━━━ Okuma Metni ━━━

Türkiye'yi çökertmek istiyorlar
Kırk yıla aşkındır Türkiye’nin terörle mücadelesi yoğun bir şekilde devam ediyor. Nerdeyse ülkemizde şehit vermemiş tek hane ve tek aile yok gibi desek hiç abartmış olmayız.
Burada şu soruyu soralım.
Türkiye’yi vuran terörün, kumpas ve tuzakların,
kalkışma ve darbe girişimlerinin arkasında hangi üst akıl var. Bu akıl bize
yıllarca ne söylemek istiyor ve neyi dayatmaya çalışıyor?
Cevap gayet net. Türkiye’yi düşürmek, yeniden
uluslarası sömürgeci güçlerin oyuncağı ve bağımlısı haline getirmek…
Bir soru daha. Türkiye’ye karşı kullanılan terörü
hangi üst akıl himaye ediyor? Aslında bu aklın kimliği gizli değil, biliniyor.
Biz bu failleri Irak’tan, Libya’dan, Afganistan, Suriye ve Gazze’de yaptıkları
katliamlardan tanıyoruz. Amaç, Türkiye’nin çökertilmesidir.

━━━

Şu üç ifadenin okuma metniyle uyuşup uyuşmadığını evet veya hayır ile belirtin ve her cevap için metinden belirleyici sözleri aynen alıntılayın. 1. Türkiye'nin terörle mücadelesi kırk yılı aşkın süredir sürüyor. 2. Terörü himaye eden üst aklın kimliği bilinmiyor. 3. Metne göre amaç Türkiye'nin çökertilmesidir.

━━━ Verilen Kayıtlar ━━━

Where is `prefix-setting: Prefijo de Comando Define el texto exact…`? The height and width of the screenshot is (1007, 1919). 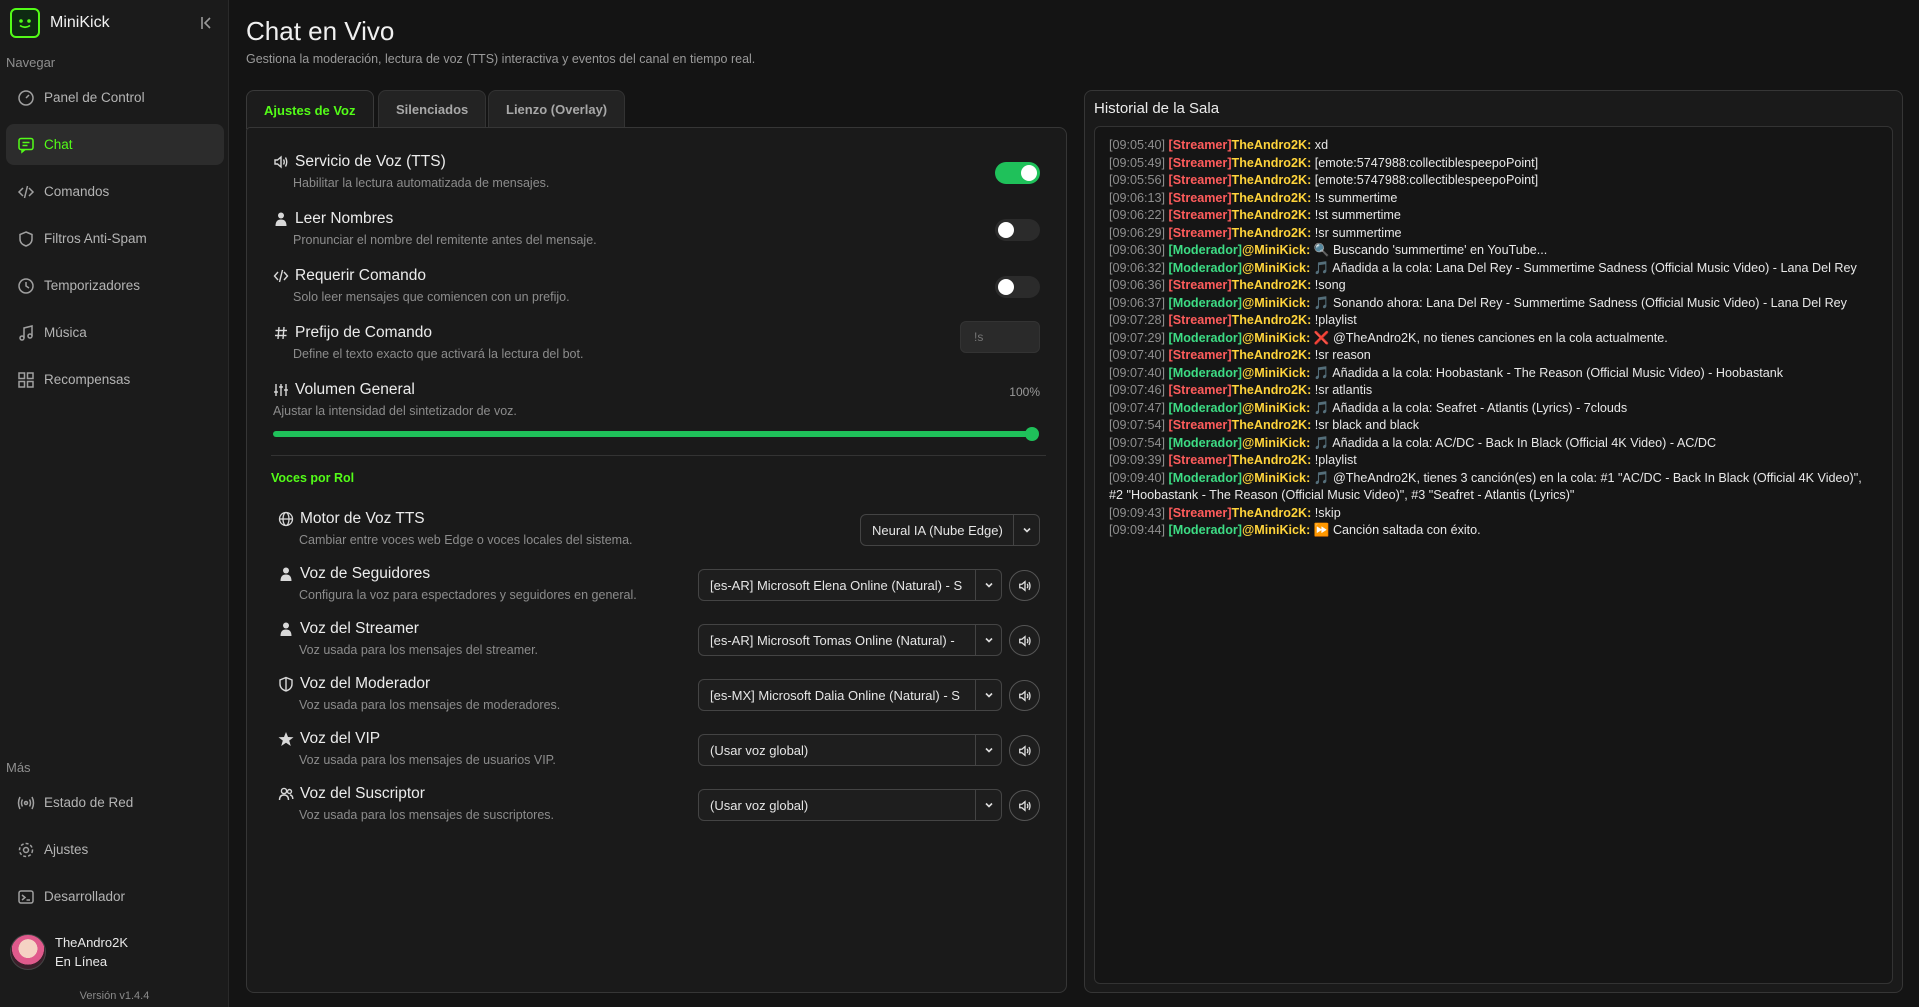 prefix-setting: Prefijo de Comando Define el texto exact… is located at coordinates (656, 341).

━━━
━━━ Verilen Kayıtlar ━━━

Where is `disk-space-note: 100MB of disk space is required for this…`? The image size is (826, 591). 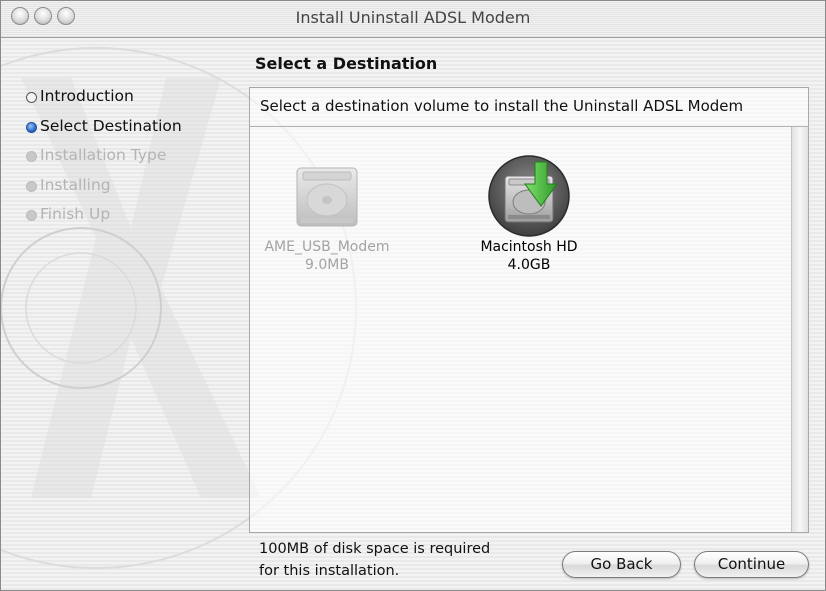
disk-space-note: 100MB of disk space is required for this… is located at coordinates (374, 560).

━━━

Alıştırma Çıktısı:
1. Evet: "Kırk yıla aşkındır Türkiye’nin terörle mücadelesi yoğun bir şekilde devam ediyor."
2. Hayır: "Aslında bu aklın kimliği gizli değil, biliniyor."
3. Evet: "Amaç, Türkiye’nin çökertilmesidir."